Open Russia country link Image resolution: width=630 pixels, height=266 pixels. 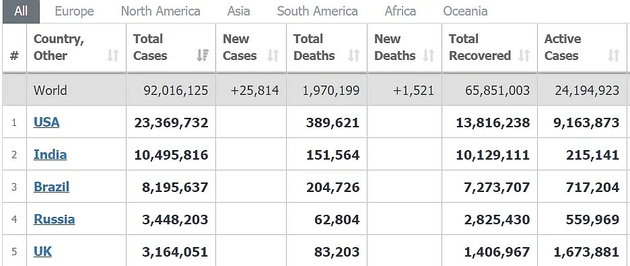[55, 220]
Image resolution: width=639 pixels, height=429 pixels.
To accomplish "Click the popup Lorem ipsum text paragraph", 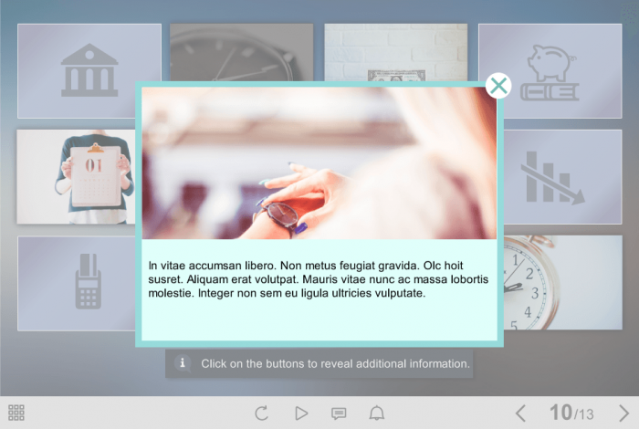I will (x=319, y=278).

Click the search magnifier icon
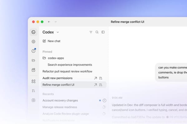(97, 32)

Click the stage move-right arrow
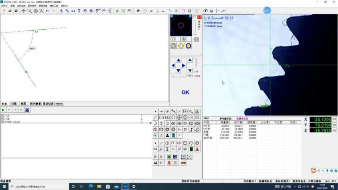tap(184, 66)
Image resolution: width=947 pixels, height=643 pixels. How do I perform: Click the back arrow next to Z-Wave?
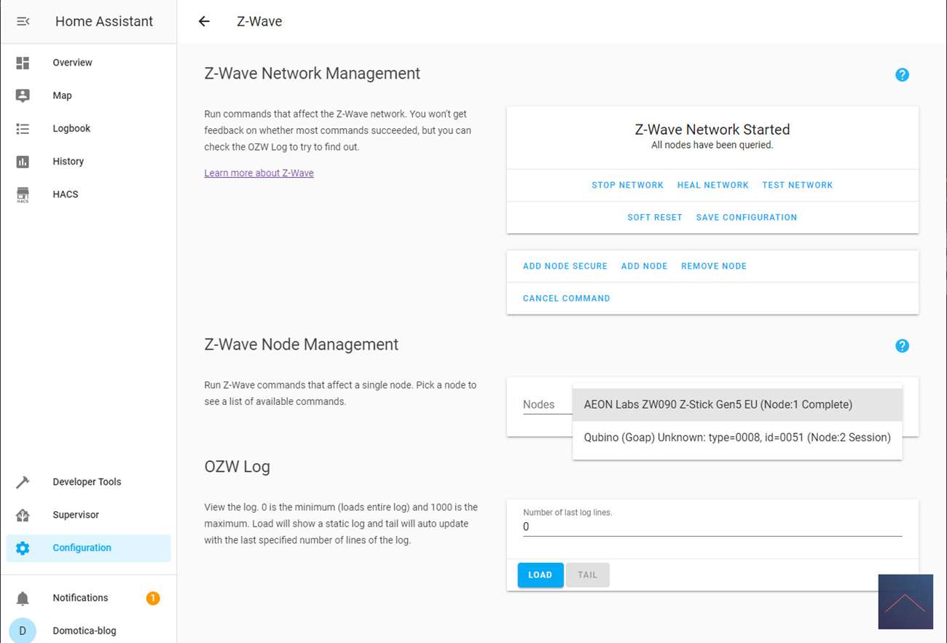pos(204,21)
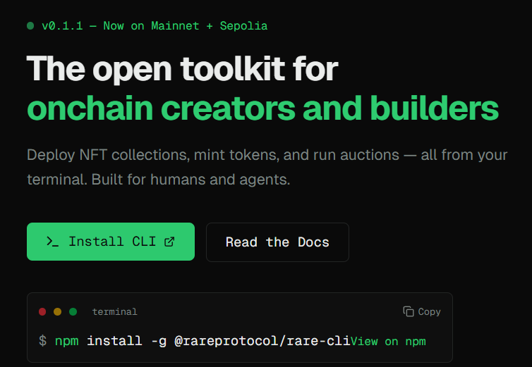Copy the npm install command
Viewport: 532px width, 367px height.
point(422,311)
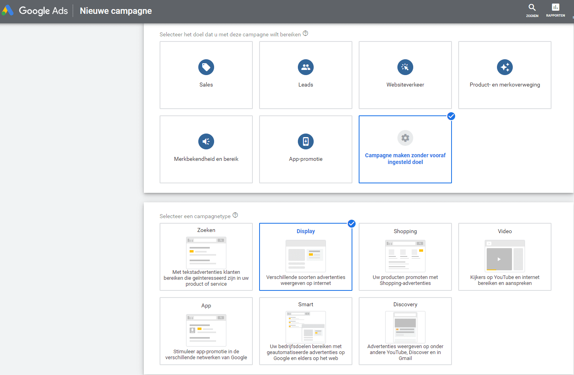Image resolution: width=574 pixels, height=375 pixels.
Task: Choose the Zoeken campaign type card
Action: click(206, 257)
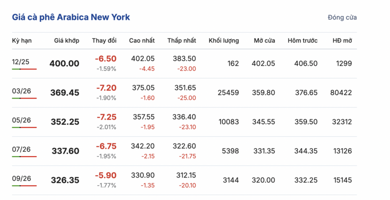The width and height of the screenshot is (390, 200).
Task: Click the "HĐ mở" column header
Action: point(342,40)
• • •
§ **WORK TO COMPLETE**
Nothing but the lines from the line containing "Click the search magnifier icon" to the end of the records above should be repeated, exactly and with every picture omitted.

§ **ANSWER FOR THE TASK**
Click the search magnifier icon
(97, 32)

Click the stage move-right arrow
tap(184, 66)
Image resolution: width=947 pixels, height=643 pixels. How do I perform: Click the back arrow next to Z-Wave?
pos(204,21)
Copy the npm install command
Viewport: 532px width, 367px height.
point(422,311)
Image resolution: width=574 pixels, height=375 pixels.
Task: Choose the Zoeken campaign type card
Action: click(206, 257)
The width and height of the screenshot is (390, 200).
Task: Click the "HĐ mở" column header
Action: point(342,40)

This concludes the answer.